DESCRIPTION OF THE TASK ->
Starting at the line that contains "Viewport: 832px width, 465px height." and stopping at the line that contains "Task: Click the arrow icon beside Password", restate each line of the records below exactly. Omit the pictures.

EXERCISE INPUTS ->
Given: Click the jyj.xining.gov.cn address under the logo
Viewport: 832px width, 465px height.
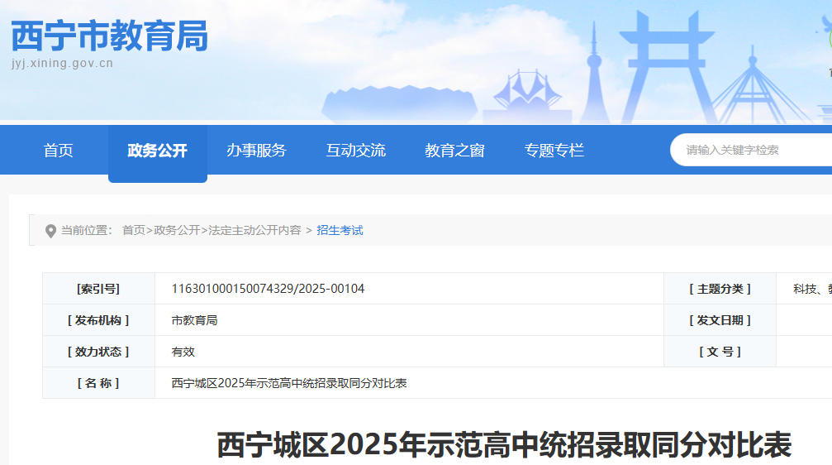Looking at the screenshot, I should (63, 64).
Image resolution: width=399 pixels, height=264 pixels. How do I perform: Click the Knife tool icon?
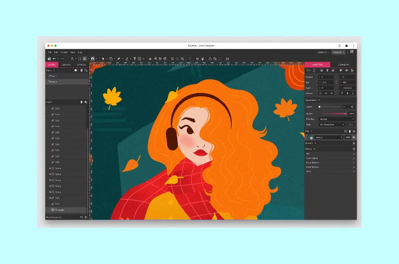[127, 58]
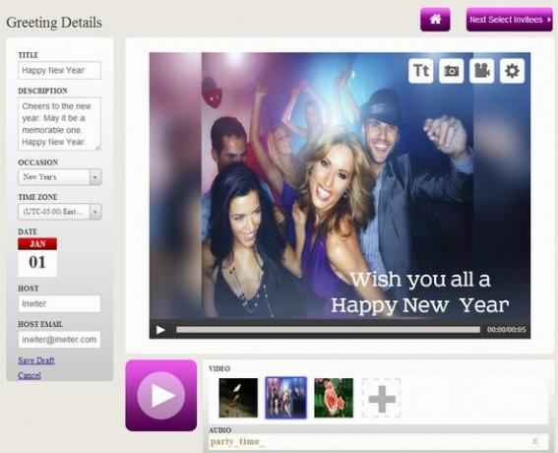Screen dimensions: 558x453
Task: Select the rose flower video thumbnail
Action: click(x=334, y=398)
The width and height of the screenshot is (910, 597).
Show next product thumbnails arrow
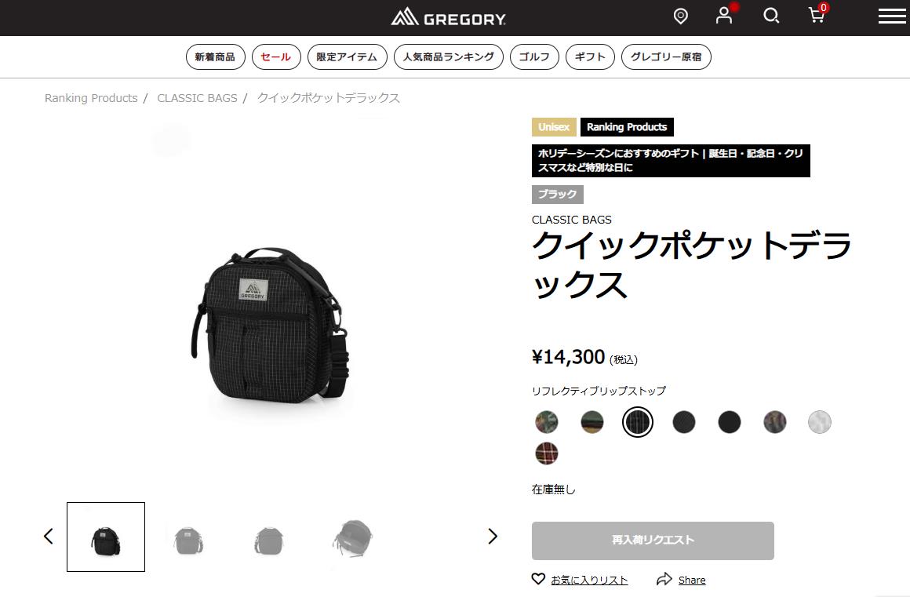pos(492,536)
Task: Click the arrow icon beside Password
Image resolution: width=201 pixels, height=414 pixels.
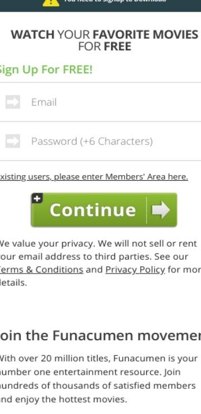Action: (13, 141)
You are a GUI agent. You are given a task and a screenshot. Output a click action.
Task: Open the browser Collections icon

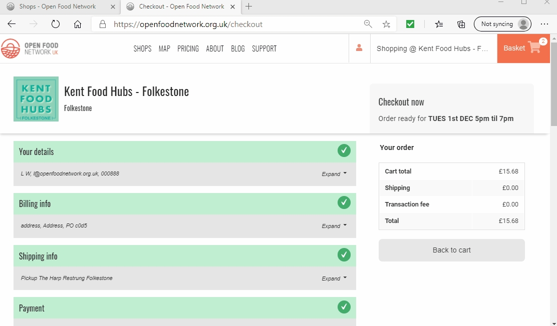click(461, 24)
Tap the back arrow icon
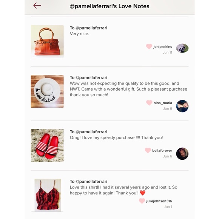This screenshot has height=219, width=219. tap(37, 6)
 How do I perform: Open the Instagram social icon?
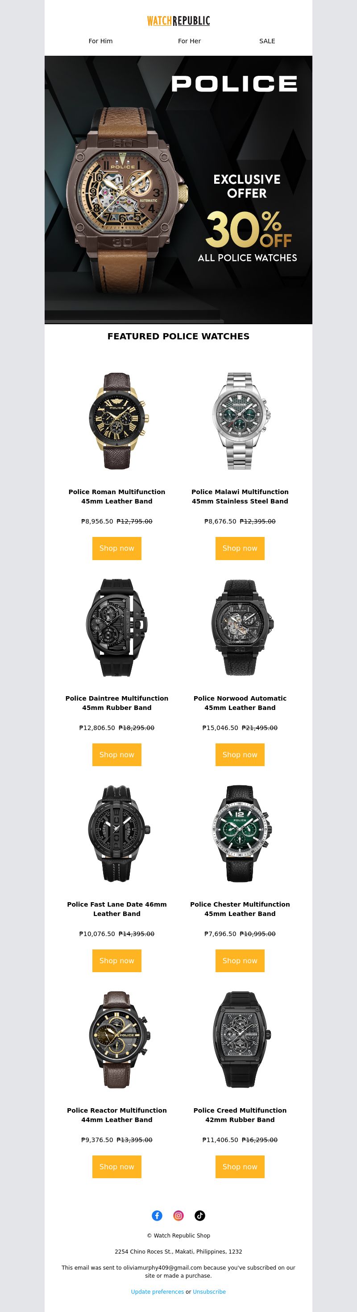(x=179, y=1216)
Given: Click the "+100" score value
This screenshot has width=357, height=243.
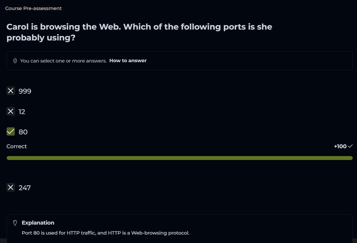Looking at the screenshot, I should [340, 146].
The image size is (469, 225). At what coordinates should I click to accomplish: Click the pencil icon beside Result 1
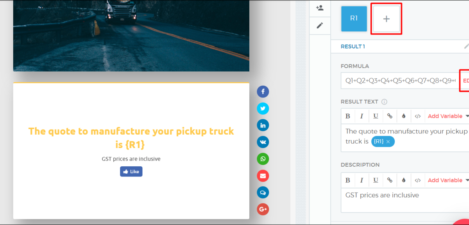coord(466,46)
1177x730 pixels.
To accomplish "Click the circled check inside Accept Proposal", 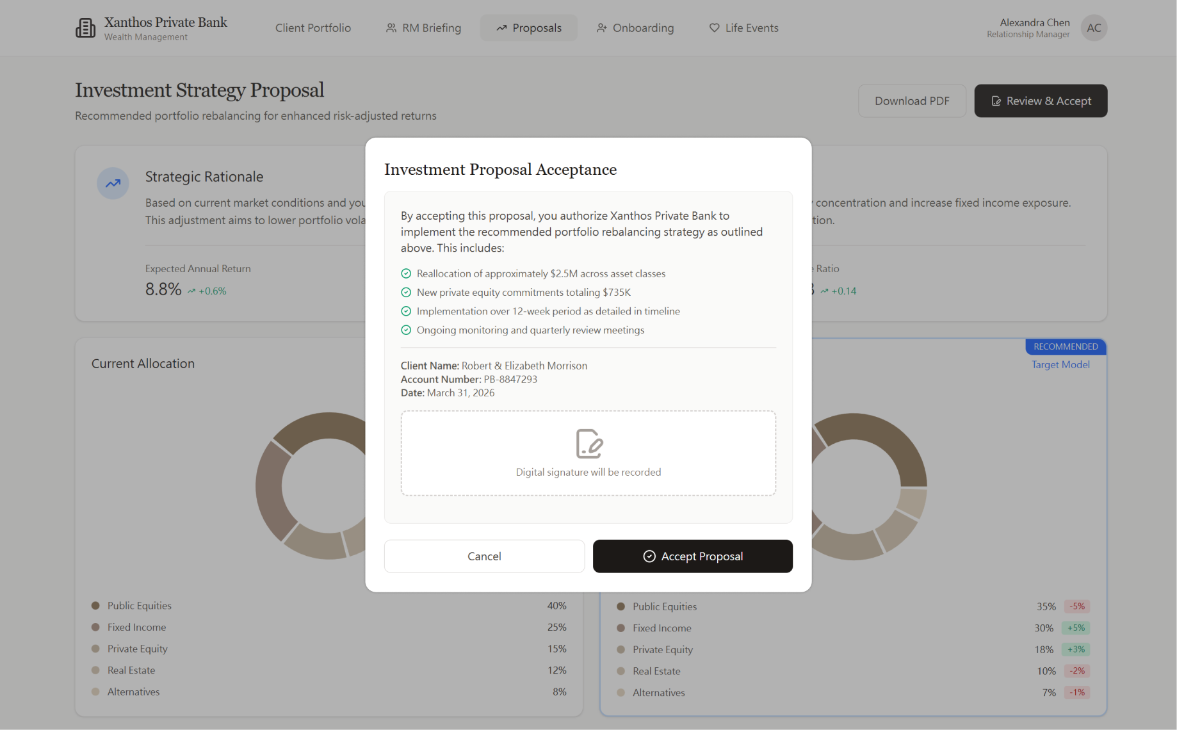I will [649, 556].

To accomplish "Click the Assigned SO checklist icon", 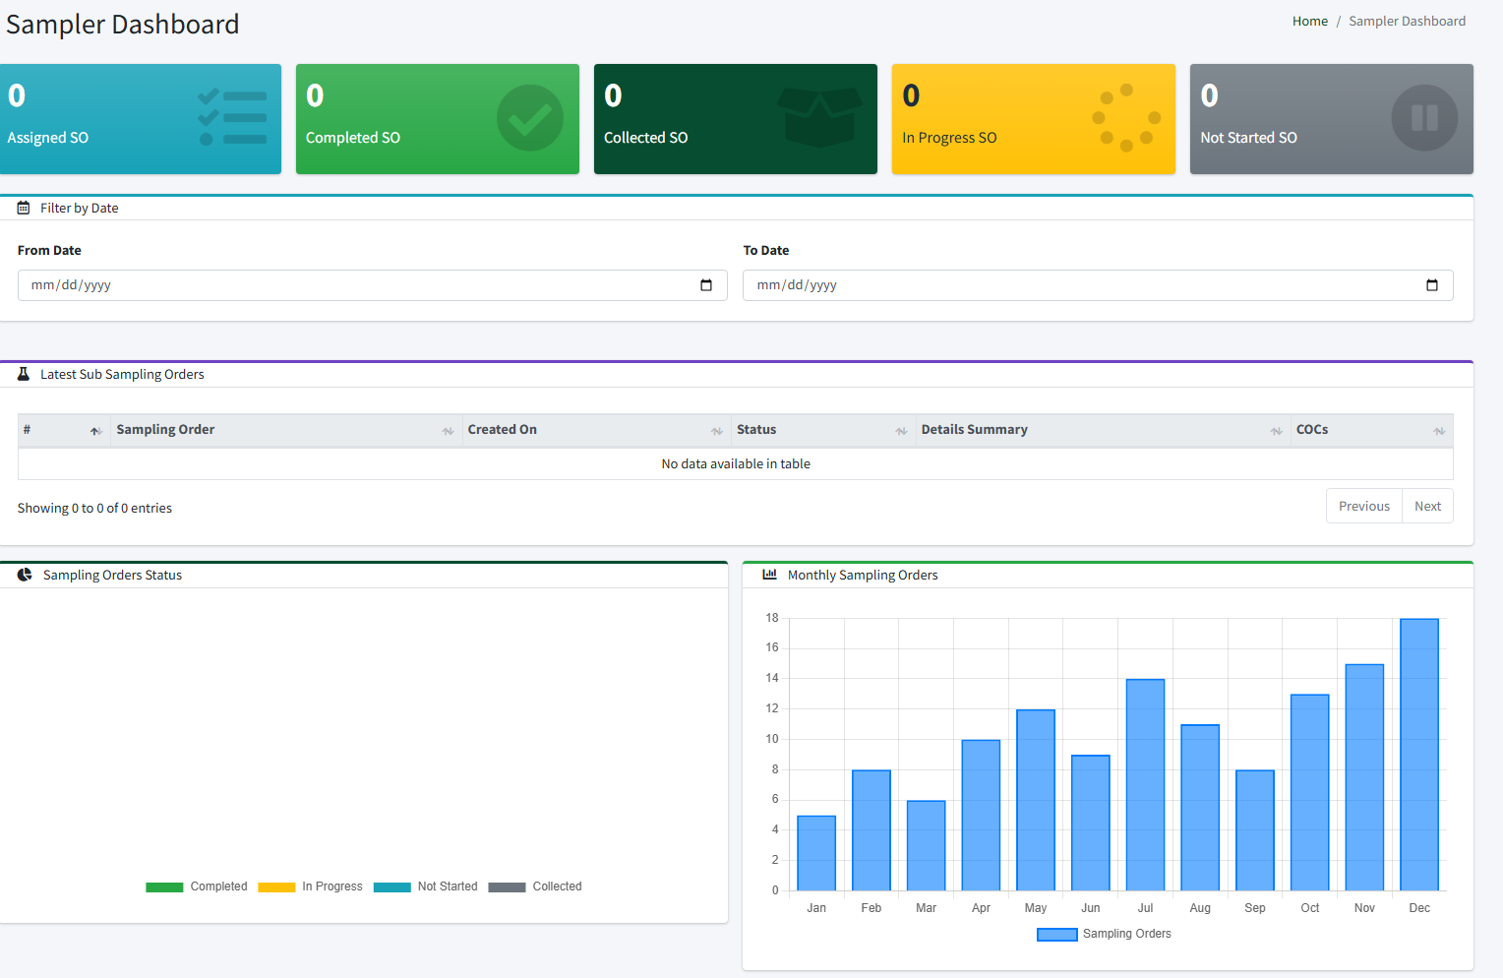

TASK SOLUTION ->
Viewport: 832px width, 465px height.
Looking at the screenshot, I should (63, 64).
Image resolution: width=399 pixels, height=264 pixels. How do I perform: Click the Knife tool icon?
[127, 58]
Screen dimensions: 558x453
Task: Select the rose flower video thumbnail
Action: click(x=334, y=398)
The width and height of the screenshot is (910, 597).
Show next product thumbnails arrow
pos(492,536)
Task: Click the arrow icon beside Password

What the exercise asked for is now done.